[[ Records to process open ]]

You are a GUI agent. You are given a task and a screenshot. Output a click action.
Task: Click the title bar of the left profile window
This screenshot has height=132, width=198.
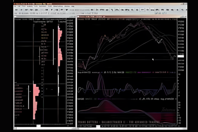tap(43, 17)
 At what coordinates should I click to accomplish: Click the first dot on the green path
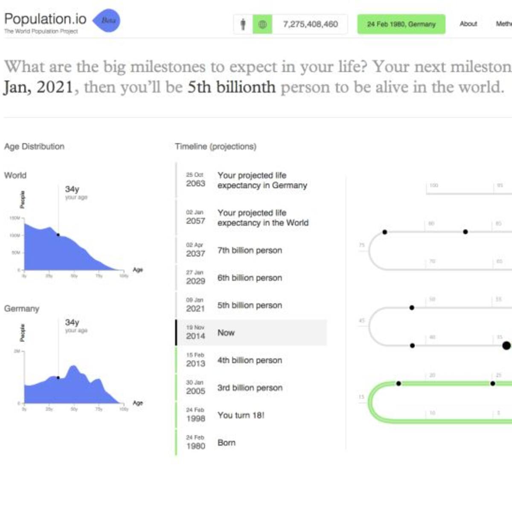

[[ Records to process closed ]]

> [Aim of the task]:
Could you copy every record exactly, without the pictures?

> [Output for this task]:
You are a GUI agent. You are given a task and a screenshot. Output a click action.
Task: Click the title bar of the left profile window
This screenshot has height=132, width=198.
tap(43, 17)
 At what coordinates should I click to accomplish: Click the first dot on the green path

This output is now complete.